Engage ➙ Explore ➙ Reflect ➙ Make Career Connections ➙ Variations

Engage (5 minutes)

  • Tell your students that you own an engineering company that makes paper airplanes. Someone has hired you to design and build a paper airplane that can fly as straight as possible. They need a plane that can quickly get from one place to another without crashing. Show them the plane you built (see Prep Work section).
  • Ask your students to watch closely, and throw the plane.
  1. What happened? Did anything go wrong?
  2. The plane was supposed to fly straight, but instead it flew in loops or spirals.
  3. Do you think the customer (the person who hired you to make the plane) will be happy?
  4. No, they will probably be mad because you did not build what they wanted.
  5. Why do you think this happened? Could this problem have been prevented?
  6. Maybe you did not pay attention when the customer told you what they wanted, or maybe you did not test your plane after you built it.

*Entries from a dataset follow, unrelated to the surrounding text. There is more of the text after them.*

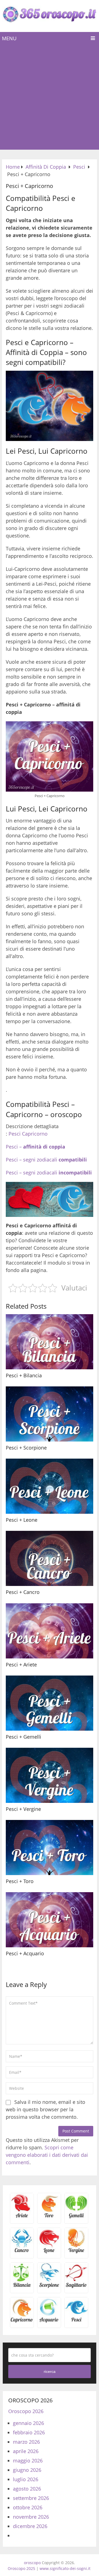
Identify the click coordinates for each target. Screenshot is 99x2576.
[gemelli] (76, 2217)
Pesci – (35, 1146)
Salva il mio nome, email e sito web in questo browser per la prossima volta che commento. (45, 2109)
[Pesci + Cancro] (49, 1558)
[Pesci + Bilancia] (49, 1341)
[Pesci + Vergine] (49, 1775)
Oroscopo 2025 (21, 2568)
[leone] (49, 2252)
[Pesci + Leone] (49, 1486)
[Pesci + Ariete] (49, 1630)
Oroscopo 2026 (25, 2411)
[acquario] (49, 2321)
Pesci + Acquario (25, 1953)
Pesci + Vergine (23, 1809)
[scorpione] (49, 2286)
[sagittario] (76, 2286)
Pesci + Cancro (23, 1592)
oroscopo (32, 2562)
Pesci (15, 1133)
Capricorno (35, 1133)
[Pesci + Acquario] (49, 1919)
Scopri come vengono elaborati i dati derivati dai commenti (47, 2155)
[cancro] (22, 2252)
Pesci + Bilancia (24, 1375)
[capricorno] (22, 2321)
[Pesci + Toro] (49, 1847)
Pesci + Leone (21, 1519)
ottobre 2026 (27, 2507)
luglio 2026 (25, 2479)
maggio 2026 (28, 2460)
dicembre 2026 (30, 2526)
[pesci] (76, 2321)
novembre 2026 (31, 2516)
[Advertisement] (49, 97)
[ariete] (22, 2217)
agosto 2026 (27, 2488)
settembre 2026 (31, 2498)
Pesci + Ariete (21, 1664)
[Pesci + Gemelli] (49, 1703)
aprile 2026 (25, 2451)
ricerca (50, 2371)
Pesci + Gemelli (23, 1736)
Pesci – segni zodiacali (46, 1159)
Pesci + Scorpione (26, 1447)
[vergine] (76, 2252)
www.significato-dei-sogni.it (65, 2568)
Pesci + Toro (20, 1881)
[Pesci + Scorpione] (49, 1414)
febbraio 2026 (29, 2432)
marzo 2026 (26, 2441)
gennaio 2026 (28, 2423)
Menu (9, 38)
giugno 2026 (27, 2470)
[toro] (49, 2217)
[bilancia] (22, 2286)
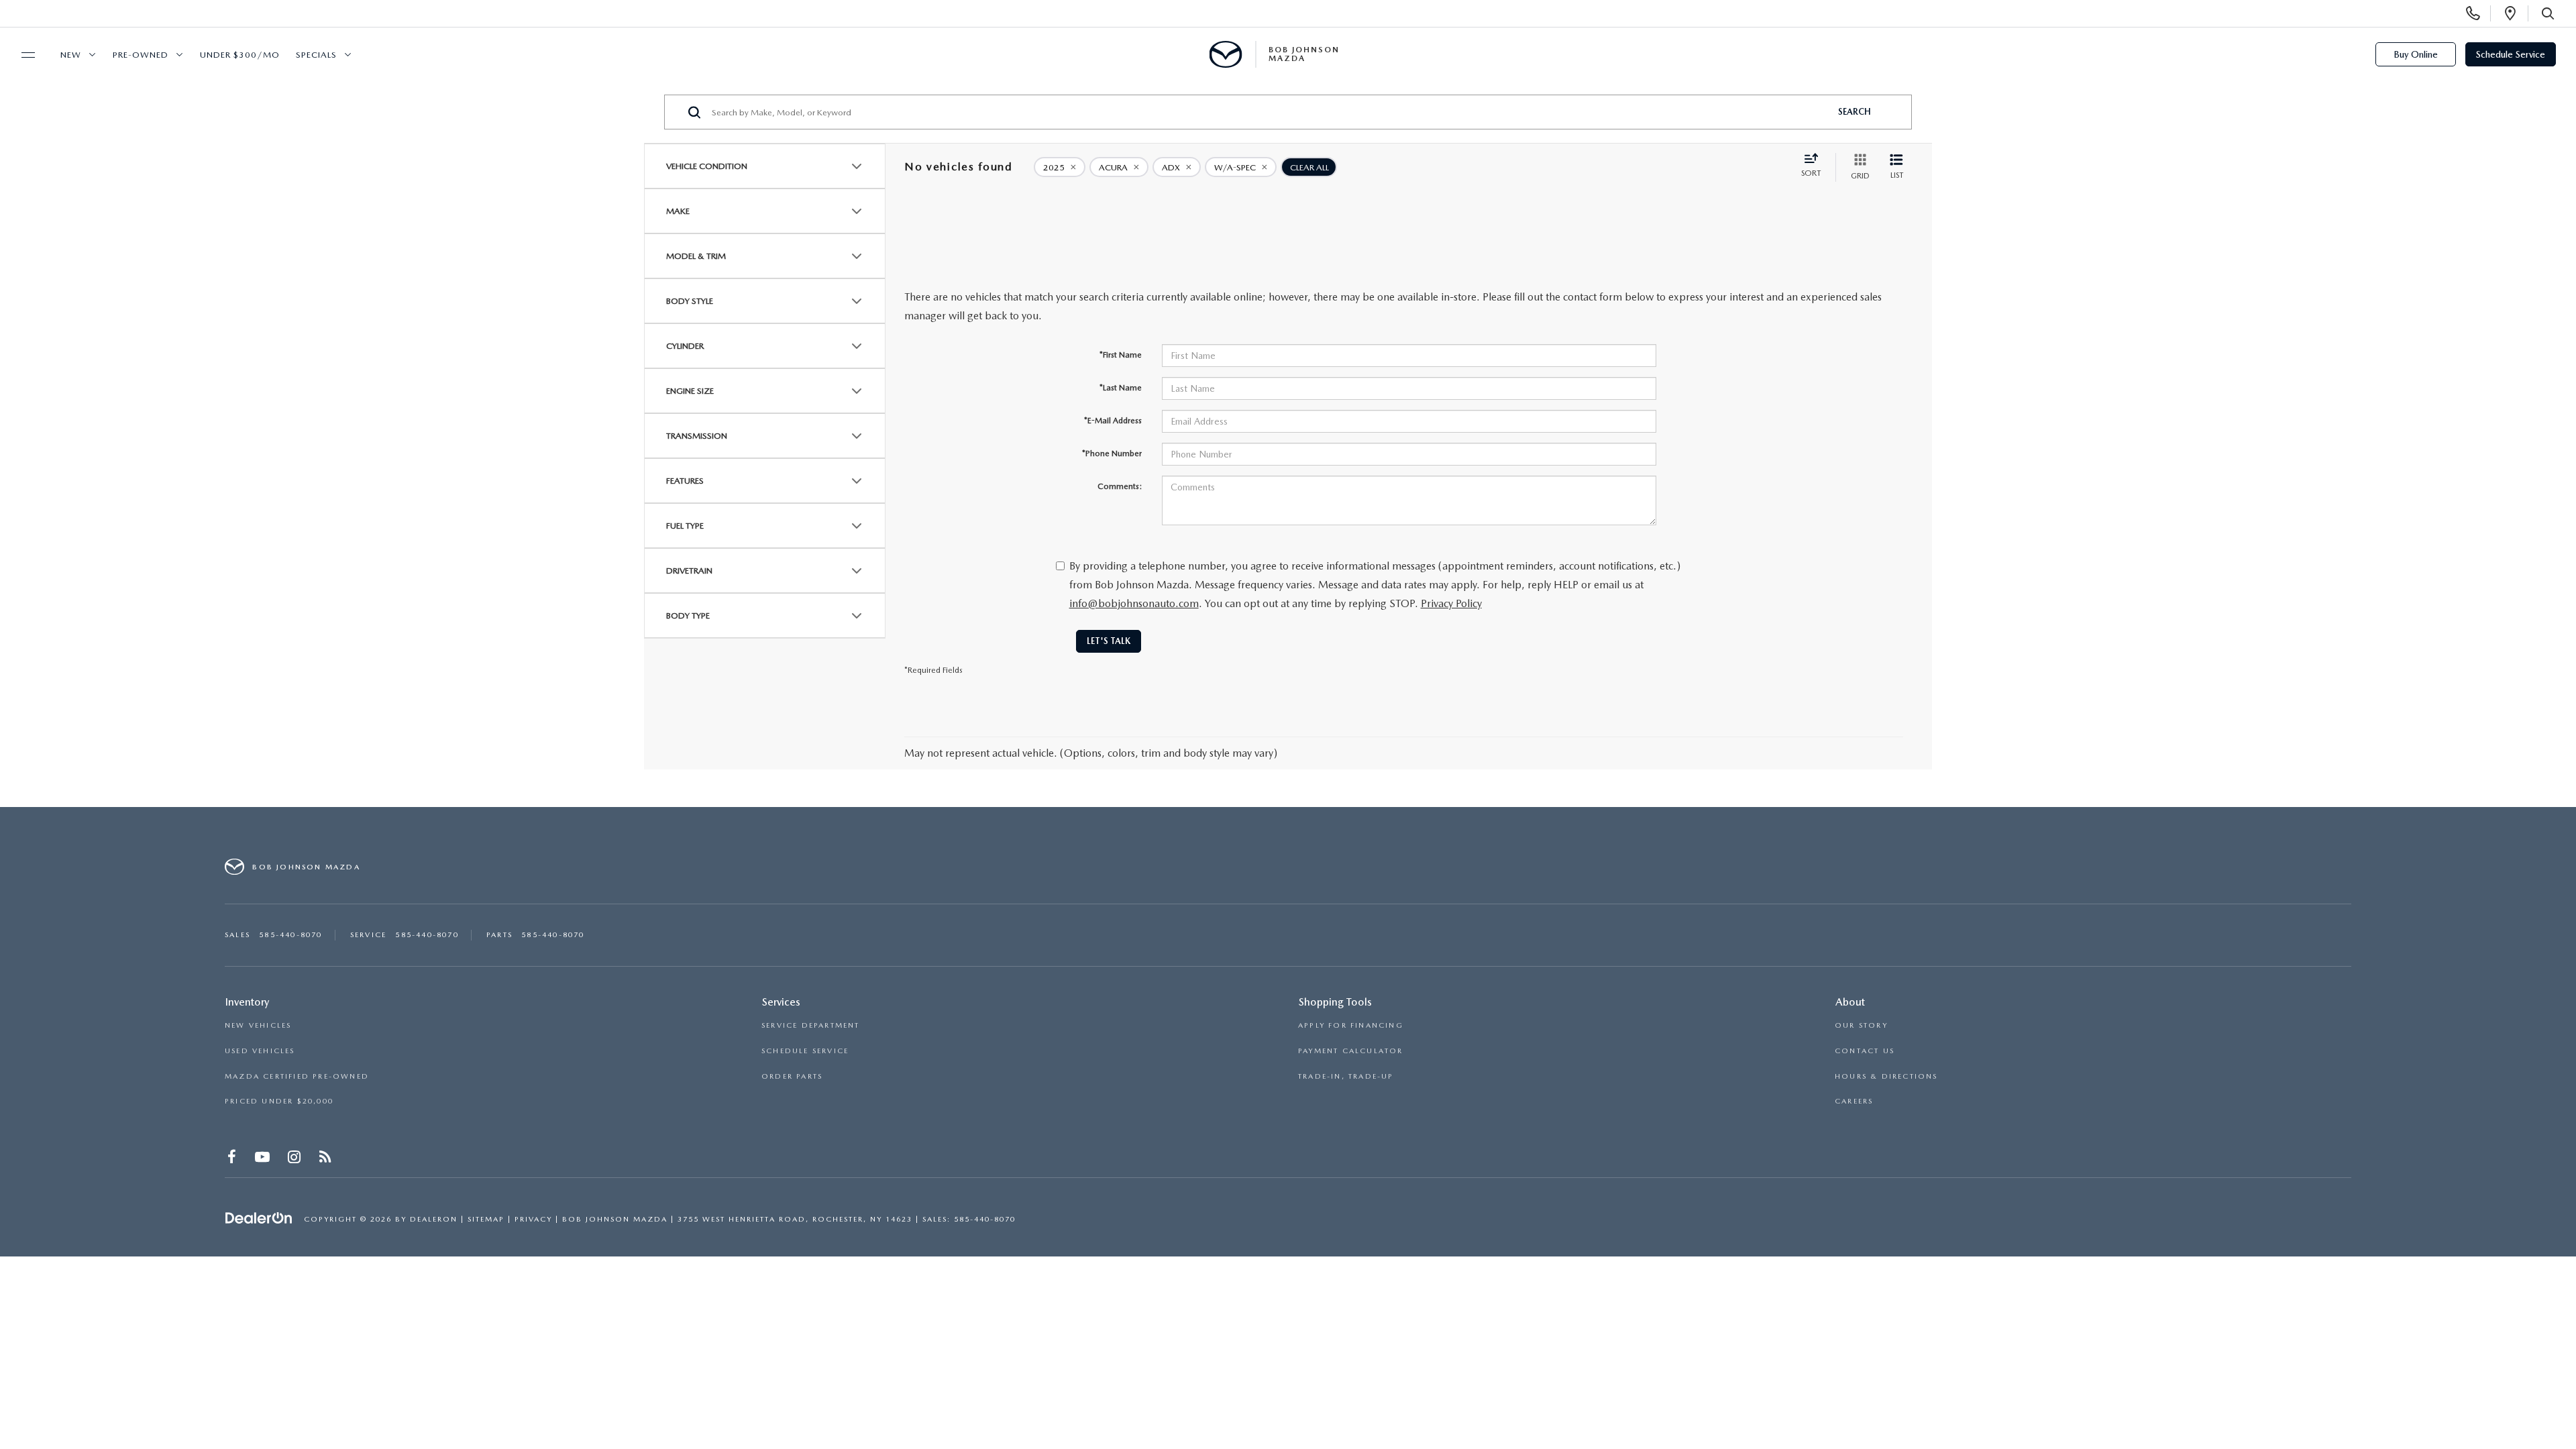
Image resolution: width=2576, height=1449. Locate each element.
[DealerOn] (259, 1218)
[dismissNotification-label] (2548, 1304)
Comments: (1119, 486)
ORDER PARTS (791, 1076)
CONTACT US (1864, 1050)
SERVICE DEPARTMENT (810, 1025)
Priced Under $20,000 (279, 1101)
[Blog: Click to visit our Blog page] (326, 1159)
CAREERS (1854, 1101)
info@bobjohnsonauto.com (1134, 603)
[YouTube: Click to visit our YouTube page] (263, 1159)
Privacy (533, 1219)
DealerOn (434, 1219)
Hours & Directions (1886, 1076)
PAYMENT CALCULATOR (1350, 1050)
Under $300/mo (240, 55)
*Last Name (1120, 387)
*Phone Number (1112, 453)
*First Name (1120, 355)
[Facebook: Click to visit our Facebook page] (233, 1159)
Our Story (1861, 1025)
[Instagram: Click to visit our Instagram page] (295, 1159)
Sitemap (486, 1219)
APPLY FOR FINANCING (1350, 1025)
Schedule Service (2510, 54)
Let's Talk (1108, 641)
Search (1854, 112)
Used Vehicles (260, 1050)
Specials (316, 55)
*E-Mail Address (1113, 420)
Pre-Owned (140, 55)
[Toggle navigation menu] (22, 55)
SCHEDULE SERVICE (805, 1050)
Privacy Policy (1451, 603)
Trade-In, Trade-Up (1346, 1076)
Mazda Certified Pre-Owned (297, 1076)
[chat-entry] (2530, 1387)
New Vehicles (258, 1025)
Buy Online (2416, 54)
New (70, 55)
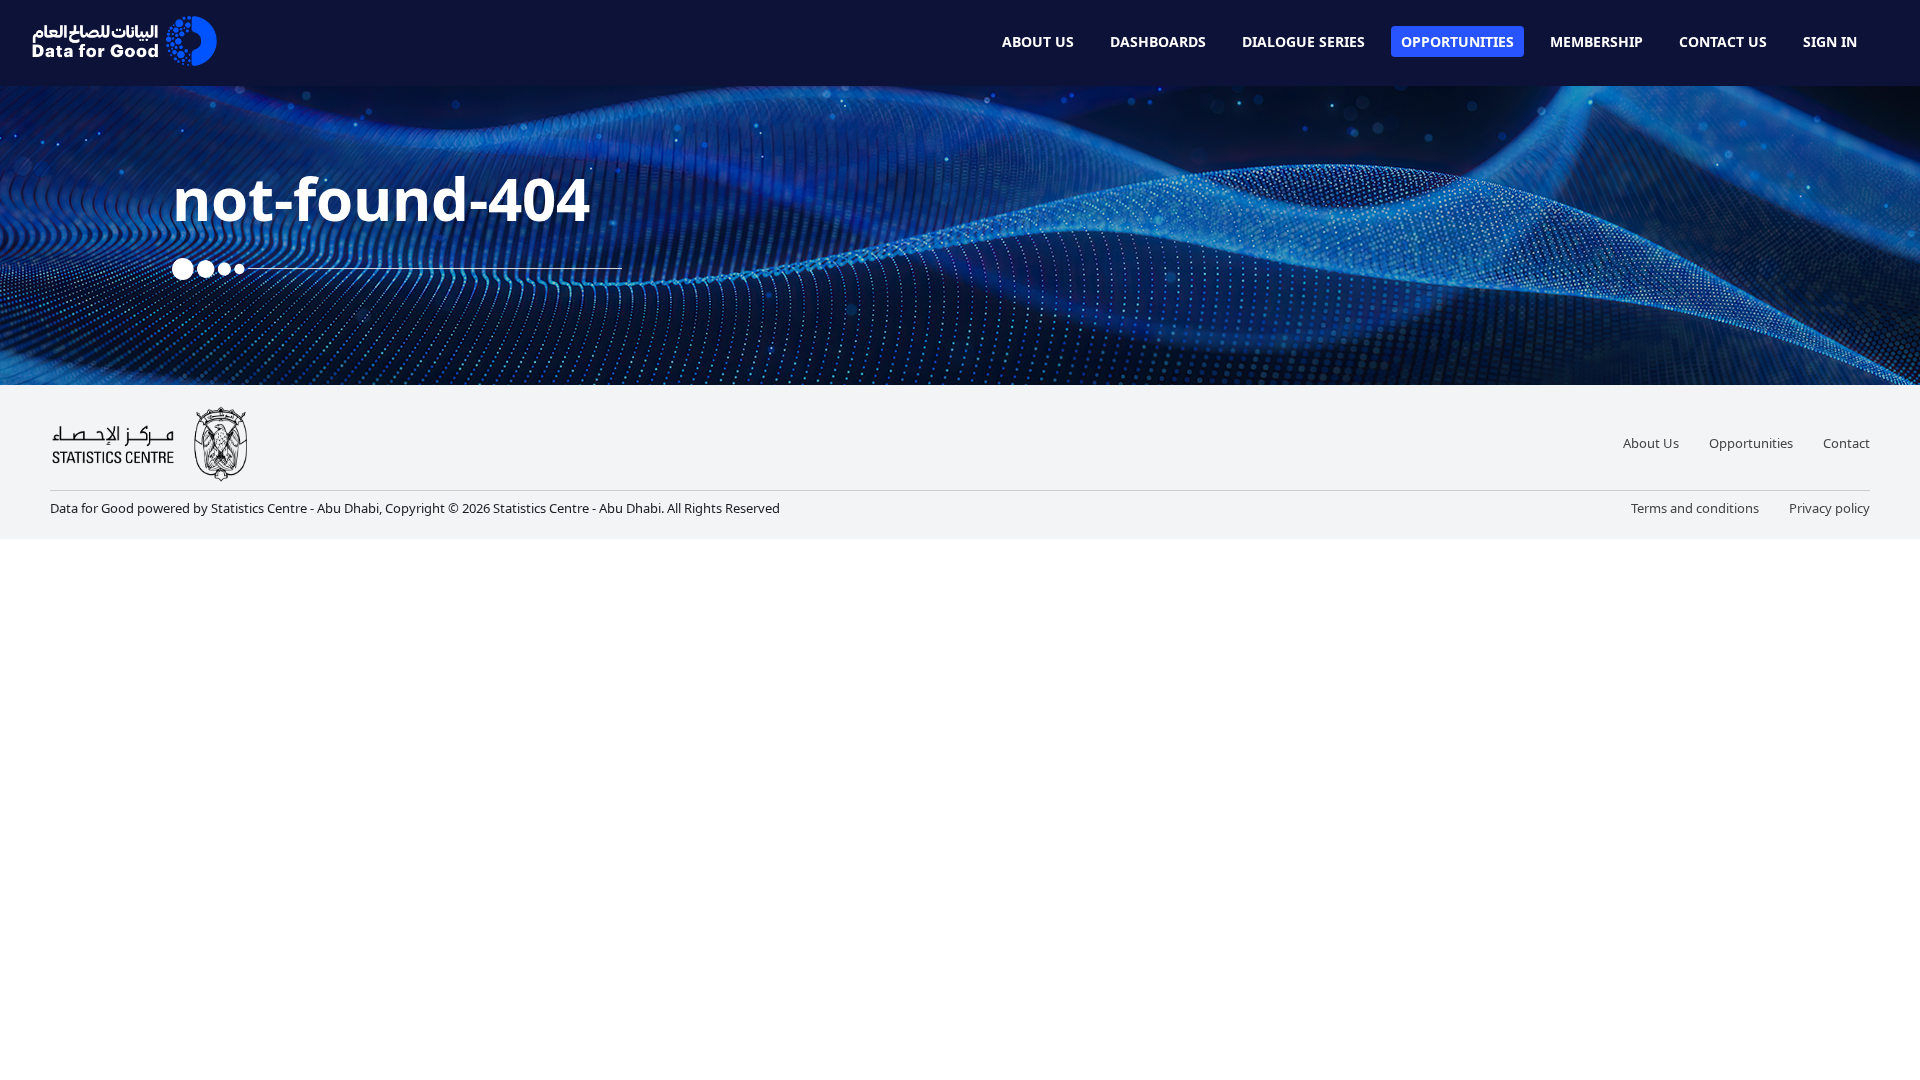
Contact (1846, 443)
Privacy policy (1829, 508)
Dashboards (1158, 41)
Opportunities (1457, 41)
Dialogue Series (1303, 41)
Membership (1596, 41)
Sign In (1830, 41)
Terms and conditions (1695, 508)
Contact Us (1723, 41)
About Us (1038, 41)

  • Explain that today in class, you (the teacher) will be the customer and they (the students) will form paper airplane companies. As a customer, you will have some criteria for a good paper airplane. Criteria are like goals or objectives. They define what the paper airplane (or in general, the solution to any engineering problem) should do to be considered "good" or "successful." Each team will produce one final paper airplane design and demonstrate whether it meets the criteria. However, they will also face some constraints, or limitations. They will not have all day or as much paper as they want to make their planes. They will find out the details for the criteria and constraints in a few minutes.
  • Recommended: if you have a lot of students who have never made a paper airplane before, walk the whole class through building a simple design, one step at a time. You can use the basic or intermediate designs from our paper airplane instructions handout, which is available to help students get started with some different designs.